[SCL] two comments

[Robert E. Kent]

Pat Hayes wrote:

    Guys, I was using the term 'abstract syntax' in a
    precise sense. It is a technical term introduced
    by John McCarthy; its not just a handy English
    phrase. See
    http://www-formal.stanford.edu/jmc/towards/node12.html
    for a succinct introduction.  This approach was
    later formalized and systematized in the
    specification literature as 'term algebras', I
    believe, but we don't really need to get that
    formal.

    The key motivational point is stated economically there:

    " The predicates and functions whose existence
    and relations define the syntax, are precisely
    those needed to translate from the language, or
    to define the semantics. That is why we need not
    care whether sums are represented by a+b, or +
    ab, or (PLUS A B), or even by Gödel numbers
    7a11b."

    which is exactly the utility for us, since we
    want to allow things like CG diagrams to count as
    logical syntax. In Murray's terminology, the AS
    is the highest meta-level anyone needs to go to
    in order to define a syntax and a model theory.
    (Splicing together documents, now, is another
    matter....)


The orientation in McCarthy's web page "Abstract Syntax of Programming
Languages" seems to be towards *abstract data types*, which define
axiomatizations for data types. The classic case is the stack data type,
where one axiomatization goes as follows:

1. Since this is parametric, there is a name for the parameter type 'P'.

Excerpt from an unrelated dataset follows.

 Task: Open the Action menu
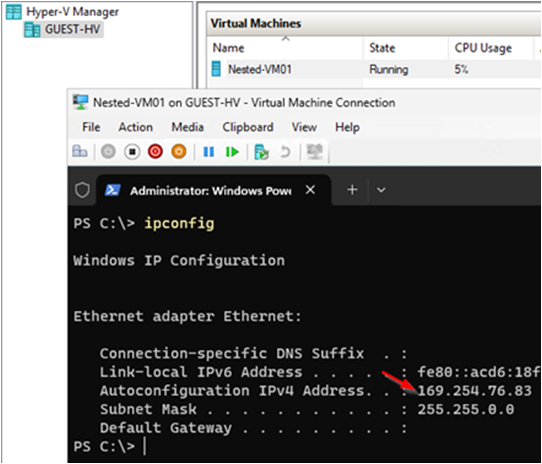click(136, 127)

2. There is a name for stacks, say 'Stack(P)'.

3. There is a collection of synthetic/constructor operators on stacks:

empty : Stack(P)
push : P × Stack(P) --> Stack(P)

4. There is a collection of analytic/selector operators on stacks:

is-empty : Stack(P) --> Boolean
is-nonempty : Stack(P) --> Boolean
top : Stack(P) --> P
pop : Stack(P) --> Stack(P)

5. These operators satisfy the defining stack abstract data type semantics:

is-empty(empty)
forall (p:P, s:Stack(P)) is-nonempty(push(p,s))
top(push(p,s)) = p
pop(push(p,s)) = s

------------------------------------------------------------

Turning now towards SCL, we seem to need an SCL term abstract data type and
an SCL formula abstract data type, with SCL formulas defined in terms of SCL
terms.

(For simplicity, I will just express the traditional FOL part, I do not
express the SCL term operators or SCL term abstract data type semantics, and
I only express some of the SCL formula abstract data type semantics.)

SCL terms:
...

SCL formulas:

1. There is a parameter lexicon L.

2. There is a name for SCL formulas 'Fla(L)'.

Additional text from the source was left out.